**Exercise objective**
Turn the items from the line with "Click the Export document icon" to the line with "point(938,77)" into a Markdown table with the columns Row and Line. Skip blank lines and leave the pictures out.

**Provided data**
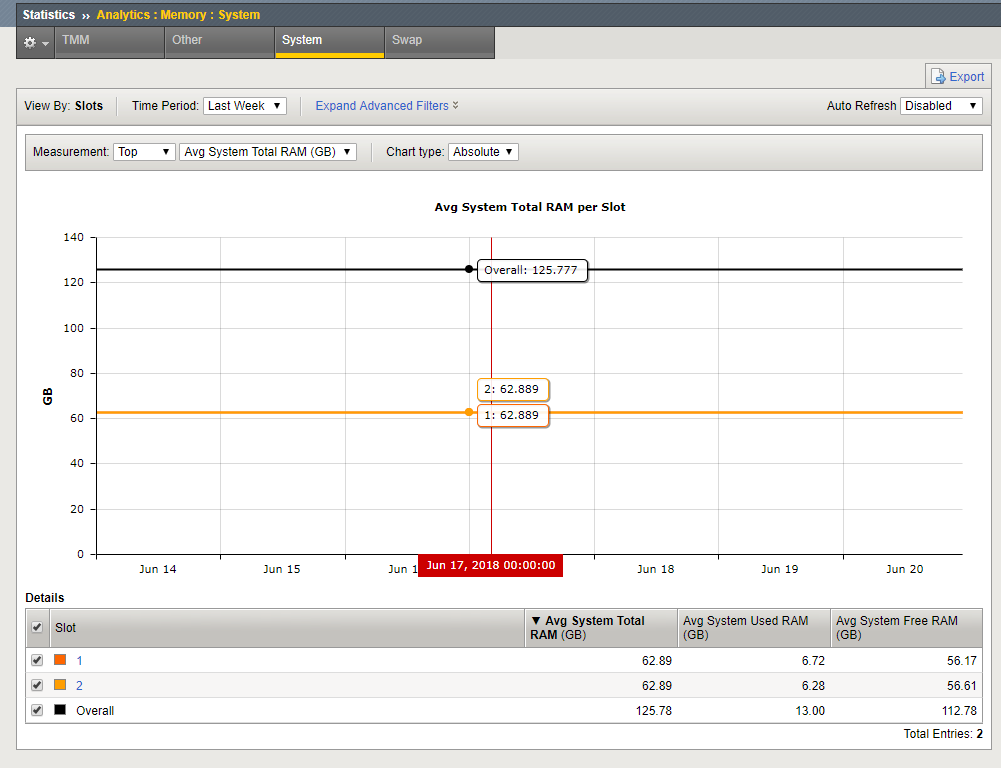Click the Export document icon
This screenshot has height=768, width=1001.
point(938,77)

...

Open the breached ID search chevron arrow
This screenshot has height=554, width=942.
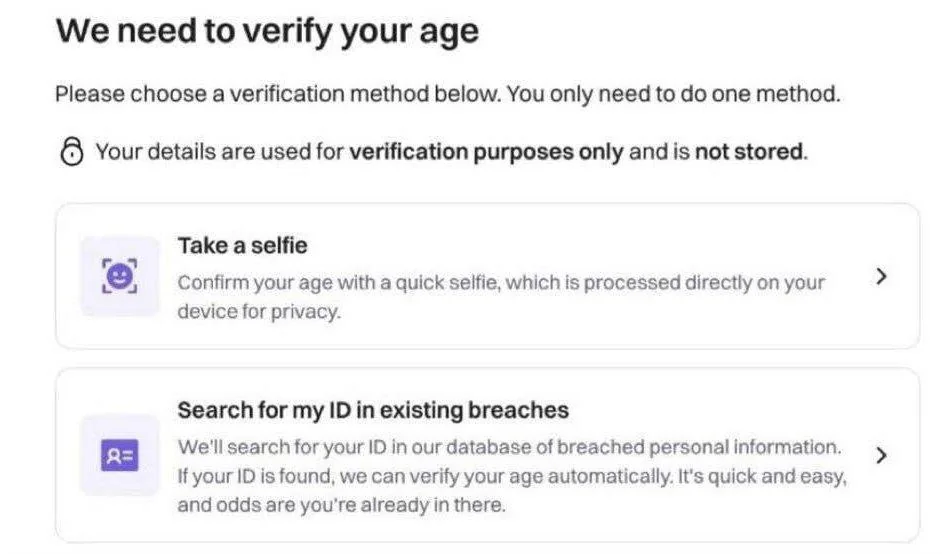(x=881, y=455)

**Written response**
| Row | Line |
|---|---|
| 1 | Click the Export document icon |
| 2 | This screenshot has height=768, width=1001. |
| 3 | point(938,77) |